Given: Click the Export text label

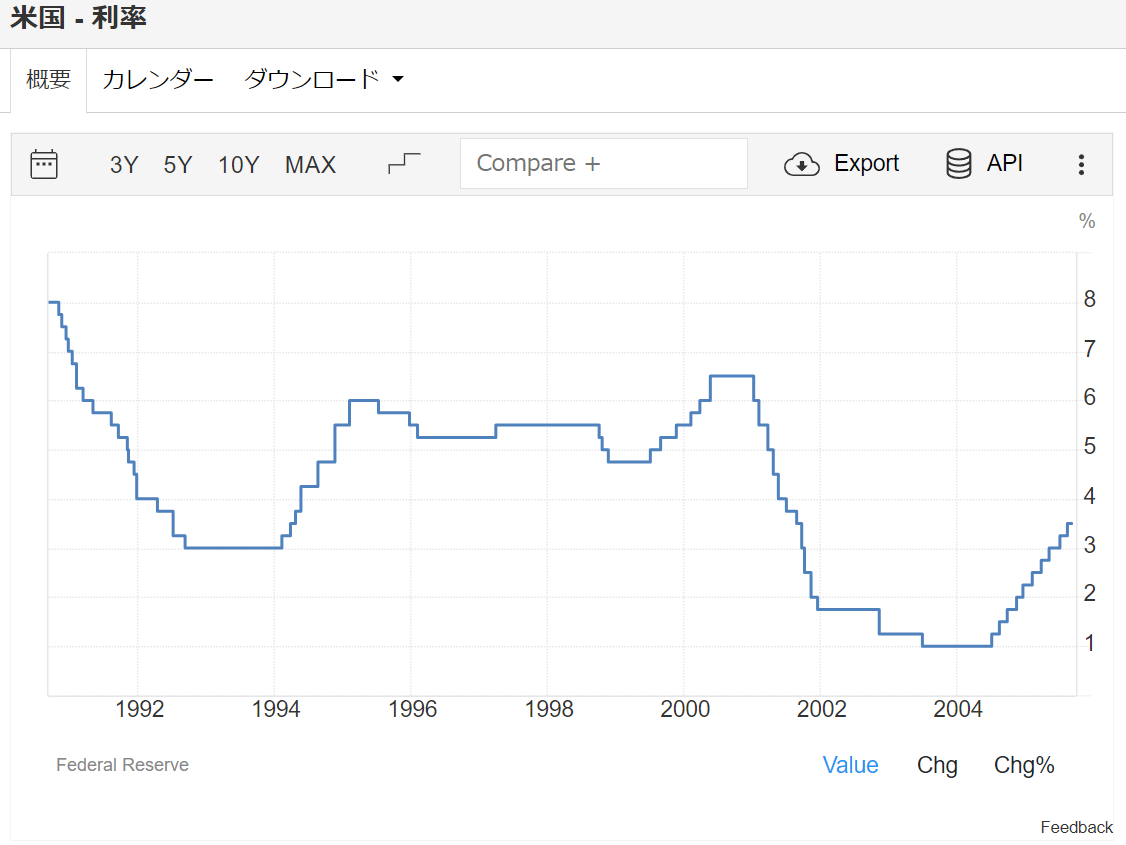Looking at the screenshot, I should (866, 164).
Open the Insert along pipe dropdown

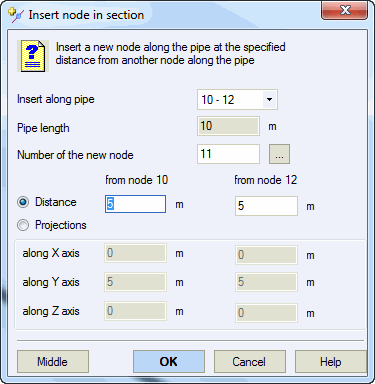point(269,99)
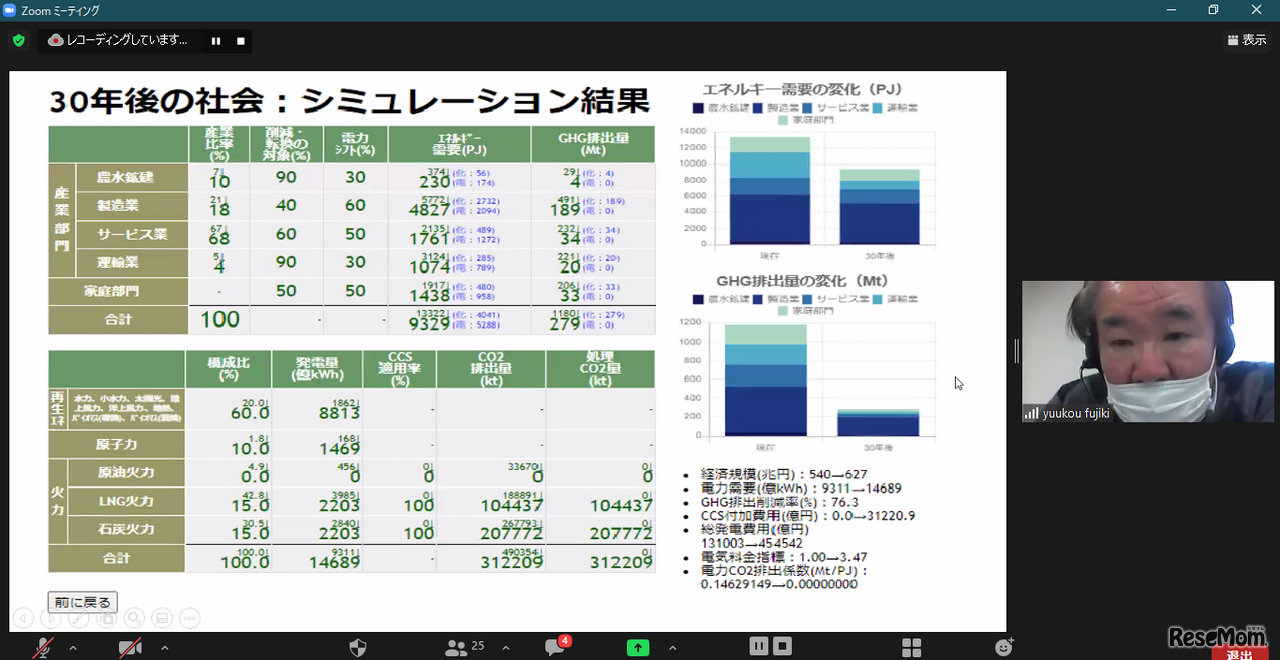
Task: Click the 前に戻る button on slide
Action: tap(83, 602)
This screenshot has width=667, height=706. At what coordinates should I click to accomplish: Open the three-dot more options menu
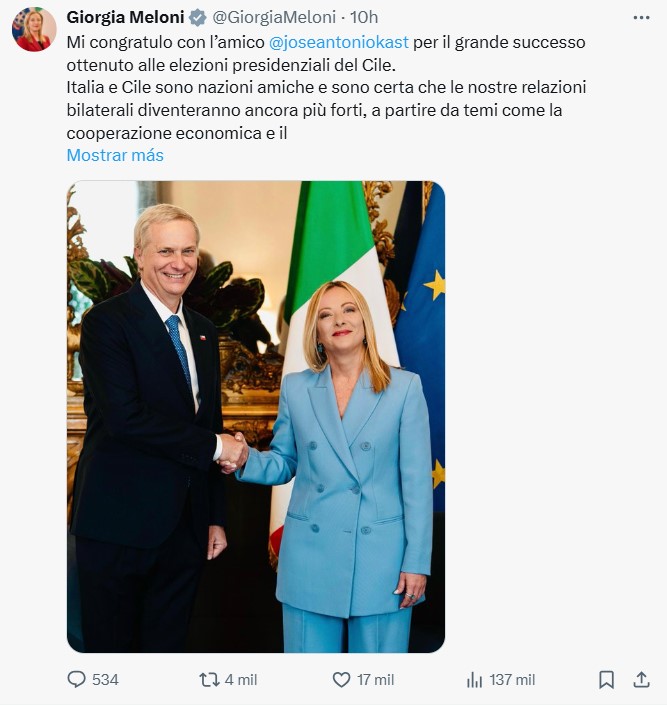coord(641,17)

++++++

Exercise brief: Give the listing again word for word. Skip every image.

Exercise output:
Given: Click the Export text label

Looking at the screenshot, I should (866, 164).
Open the Insert along pipe dropdown

point(269,99)
Task: Click the 前に戻る button on slide
Action: tap(83, 602)
This screenshot has width=667, height=706. At what coordinates should I click to accomplish: Open the three-dot more options menu
coord(641,17)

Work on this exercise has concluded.